Important nutrient cations include: K⁺, Ca²⁺, Mg²⁺, NH₄⁺
Problematic acidic cations include: H⁺, Al³⁺

The "Exchange": The plant root releases H⁺ ions into the soil. This H⁺ "kicks" a nutrient (like K⁺) off the exchange site, and the K⁺ is then absorbed by the root.

Reaction: [Soil]⁻-K⁺ + H⁺(from root) ⇌ [Soil]⁻-H⁺ + K⁺(to root)

Cation Exchange Capacity (CEC): This is a measurement of the soil's ability to hold nutrients. It is the total negative charge available in the soil.

• Low CEC: Sandy soils (low clay, low humus). Nutrients leach out easily.
• High CEC: Clayey soils or soils high in humus. Very fertile, hold nutrients well.

Anion Exchange Reactions

Anions (negatively charged ions) are generally repelled by the negatively charged soil particles. This is why anions like nitrate (NO₃⁻) leach very easily from soil, causing water pollution.

Some soils (especially acidic, weathered soils) can have some positive exchange sites that hold onto anions like phosphate (PO₄³⁻) and sulfate (SO₄²⁻). This is called Anion Exchange Capacity (AEC), but it's much less common than CEC.

Nitrogen, phosphorus and potassium in soil

These are the three primary macronutrients (NPK) required by plants in the largest amounts.

Nitrogen (N)

• Function: Component of proteins (amino acids) and chlorophyll. Essential for leafy green growth.
• Forms in Soil:
  • Organic N: In humus (unavailable to plants).
  • Ammonium (NH₄⁺): A cation, held by CEC. (Available).
  • Nitrate (NO₃⁻): An anion, leaches easily. (Most common form plants take up).
• Source: The N₂ gas in the air (78%) is unusable. It must be "fixed" by bacteria (e.g., in legume roots) or by lightning.

Phosphorus (P)

• Function: Component of ATP (energy transfer) and DNA. Essential for root growth, flowering, and fruiting.
• Forms in Soil: Exists as phosphate ions (e.g., H₂PO₄⁻, HPO₄²⁻).
• Problem: Phosphorus is highly immobile and its availability is extremely pH-dependent. It gets "locked up" (precipitated) with Ca in alkaline soils and with Fe/Al in acidic soils.

Potassium (K)

• Function: Not part of molecules, but acts as a "regulator" for enzyme activation and, most importantly, for opening/closing stomata (leaf pores) to control water loss.
• Form in Soil: Exists as the cation K⁺.
• Availability: It is held by the soil's CEC, so it doesn't leach as easily as nitrate but is more mobile than phosphate.

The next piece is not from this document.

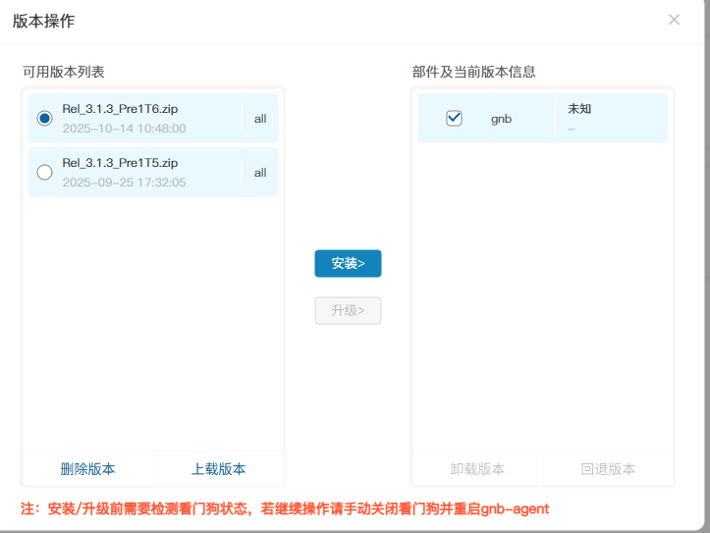The height and width of the screenshot is (533, 710).
Task: Click the 安装> install button
Action: coord(348,263)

Phenolic compounds in soil

Phenolic compounds are a large class of organic chemicals that contain a benzene ring bonded to a hydroxyl (-OH) group. They are very common in plants.

• Sources: They are released into the soil from decomposing plant litter (especially from conifer needles, oak leaves) and are also a major component of humus. Tannins and lignin are complex phenolics.
• Functions/Effects in Soil:
  • Allelopathy: Some plants (like eucalyptus or walnut) release phenolics that inhibit the growth of competing plants.
  • Chelation: The -OH groups on phenolics can chelate metal ions, affecting their mobility and availability.
  • Decomposition: They are generally hard for microbes to break down (recalcitrant), contributing to the stable humus layer.